Two Jews Getting Married: Practically Interfaith!

which deals with a different issue but discusses a bit what makes a ceremony ‘jewish’.  There is little that has to be there.  What the rabbi says and reads is entirely up to him and the couple.  There’s usually a chuppah, some common elements are the seven blessings, the circling and the breaking of the glass, both bride and groom being walked down the aisle by both parents.  Do you know about the ketubah – not something you have to have but many people like the tradition.
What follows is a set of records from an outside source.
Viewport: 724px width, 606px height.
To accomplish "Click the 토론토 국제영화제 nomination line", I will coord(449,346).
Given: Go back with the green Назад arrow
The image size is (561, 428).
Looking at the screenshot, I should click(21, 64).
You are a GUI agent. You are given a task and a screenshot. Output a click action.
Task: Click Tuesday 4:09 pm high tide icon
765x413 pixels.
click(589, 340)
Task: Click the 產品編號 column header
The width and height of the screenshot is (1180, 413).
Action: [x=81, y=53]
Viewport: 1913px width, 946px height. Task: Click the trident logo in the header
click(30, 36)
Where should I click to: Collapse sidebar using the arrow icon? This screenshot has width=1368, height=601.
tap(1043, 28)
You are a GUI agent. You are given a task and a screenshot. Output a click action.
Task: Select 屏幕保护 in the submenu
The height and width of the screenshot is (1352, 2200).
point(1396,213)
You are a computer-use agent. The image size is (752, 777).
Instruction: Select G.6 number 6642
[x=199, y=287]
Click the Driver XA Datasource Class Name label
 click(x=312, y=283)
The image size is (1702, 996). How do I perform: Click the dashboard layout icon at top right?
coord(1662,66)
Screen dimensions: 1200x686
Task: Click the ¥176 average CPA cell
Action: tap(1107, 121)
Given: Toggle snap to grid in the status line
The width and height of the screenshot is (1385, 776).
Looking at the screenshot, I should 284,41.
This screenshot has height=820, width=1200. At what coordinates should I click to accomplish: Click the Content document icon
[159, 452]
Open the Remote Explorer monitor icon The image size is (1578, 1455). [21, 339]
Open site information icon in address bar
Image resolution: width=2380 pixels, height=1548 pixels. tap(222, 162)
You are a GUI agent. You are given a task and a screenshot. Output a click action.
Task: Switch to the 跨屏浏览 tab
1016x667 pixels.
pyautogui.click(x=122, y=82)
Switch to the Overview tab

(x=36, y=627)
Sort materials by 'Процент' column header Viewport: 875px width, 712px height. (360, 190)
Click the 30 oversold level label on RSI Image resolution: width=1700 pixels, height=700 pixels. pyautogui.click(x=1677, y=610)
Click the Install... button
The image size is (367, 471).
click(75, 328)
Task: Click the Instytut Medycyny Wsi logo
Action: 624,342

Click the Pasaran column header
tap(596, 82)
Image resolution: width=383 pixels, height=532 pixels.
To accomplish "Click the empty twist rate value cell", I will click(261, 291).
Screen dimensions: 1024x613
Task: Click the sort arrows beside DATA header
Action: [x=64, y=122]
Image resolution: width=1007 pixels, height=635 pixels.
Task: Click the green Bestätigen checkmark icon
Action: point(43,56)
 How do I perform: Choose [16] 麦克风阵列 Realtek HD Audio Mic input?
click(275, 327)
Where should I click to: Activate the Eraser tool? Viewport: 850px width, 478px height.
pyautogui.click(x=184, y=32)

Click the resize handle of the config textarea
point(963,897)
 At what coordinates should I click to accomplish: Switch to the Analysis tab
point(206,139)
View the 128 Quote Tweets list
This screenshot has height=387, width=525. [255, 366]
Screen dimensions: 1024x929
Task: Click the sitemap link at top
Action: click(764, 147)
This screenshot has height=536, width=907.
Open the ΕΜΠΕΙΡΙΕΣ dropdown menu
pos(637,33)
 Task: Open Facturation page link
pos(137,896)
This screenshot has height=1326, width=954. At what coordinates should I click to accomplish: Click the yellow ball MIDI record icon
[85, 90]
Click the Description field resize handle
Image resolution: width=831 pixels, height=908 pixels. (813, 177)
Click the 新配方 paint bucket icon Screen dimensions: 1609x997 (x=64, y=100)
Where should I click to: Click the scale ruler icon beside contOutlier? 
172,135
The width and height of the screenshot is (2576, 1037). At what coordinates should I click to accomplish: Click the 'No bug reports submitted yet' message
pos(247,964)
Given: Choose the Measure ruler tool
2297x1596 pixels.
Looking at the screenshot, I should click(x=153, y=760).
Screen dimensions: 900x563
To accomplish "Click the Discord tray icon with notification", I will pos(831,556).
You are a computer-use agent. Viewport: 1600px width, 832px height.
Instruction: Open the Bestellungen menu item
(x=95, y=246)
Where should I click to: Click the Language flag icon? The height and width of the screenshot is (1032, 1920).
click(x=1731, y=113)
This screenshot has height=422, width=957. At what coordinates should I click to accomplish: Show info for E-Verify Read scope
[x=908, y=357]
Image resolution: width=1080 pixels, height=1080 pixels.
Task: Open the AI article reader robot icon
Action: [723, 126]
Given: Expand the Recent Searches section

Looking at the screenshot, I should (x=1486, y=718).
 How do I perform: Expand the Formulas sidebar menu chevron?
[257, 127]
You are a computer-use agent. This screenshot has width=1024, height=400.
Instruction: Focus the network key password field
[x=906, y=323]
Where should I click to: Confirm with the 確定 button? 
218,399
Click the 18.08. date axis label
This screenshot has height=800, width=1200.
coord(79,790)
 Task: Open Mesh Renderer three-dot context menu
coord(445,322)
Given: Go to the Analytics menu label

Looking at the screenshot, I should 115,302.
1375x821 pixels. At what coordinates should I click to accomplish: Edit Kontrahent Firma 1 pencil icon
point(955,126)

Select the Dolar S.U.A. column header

A rabbi that does an interfaith wedding will probably be Reform and fairly flexible.

Post # 4
172 posts
Blushing bee
  • Wedding: March 2018 - Ritz Carlton, Marina Del Rey

I’d highly recommend getting Anita Diamant’s The New Jewish Wedding.  It’ll give you a wide array of ideas about Jewish and interfaith ceremonies with a Jewish twist.  Miss Hermit Crab just wrote post on it the other day: 

Wedding Resources

And here’s a post on our ceremony, though ours was probably a bit more hard core than most intercultural weddings: 


Post # 5
762 posts
Busy bee
  • Wedding: July 2010

@hotcocoa- I was excited to see the thread and read your suggestions. I will be getting these books asap. Future Mother-In-Law who was raised Catholic but converted to Judaism to marry Future Father-In-Law (and is somewhat bitter about it) all of the sudden is insisting that we have Jewish traditions in our ceremony. Our wedding is 2 months away! FH never had a bar mitzvah and neither did his brother. They only celebrate Chanakah and Passover? Not Rosh Hashanah or Yom Kippur…weird imo.

I was raised agnostic-ish and FH and I are not religous at all. Hopefully we can accomodate Future Mother-In-Law by doing something…Although religion is hard to compromise on.

Post # 6
1237 posts
Bumble bee
  • Wedding: May 2015

My boyfriend is also Jewish (I am not, have not yet decided about conversion yet), but I was recommended a book called Celebrating Interfaith Marriage by Rabbi Devon Lerner. It’s pretty inexpensive on Amazon and has been a great resource.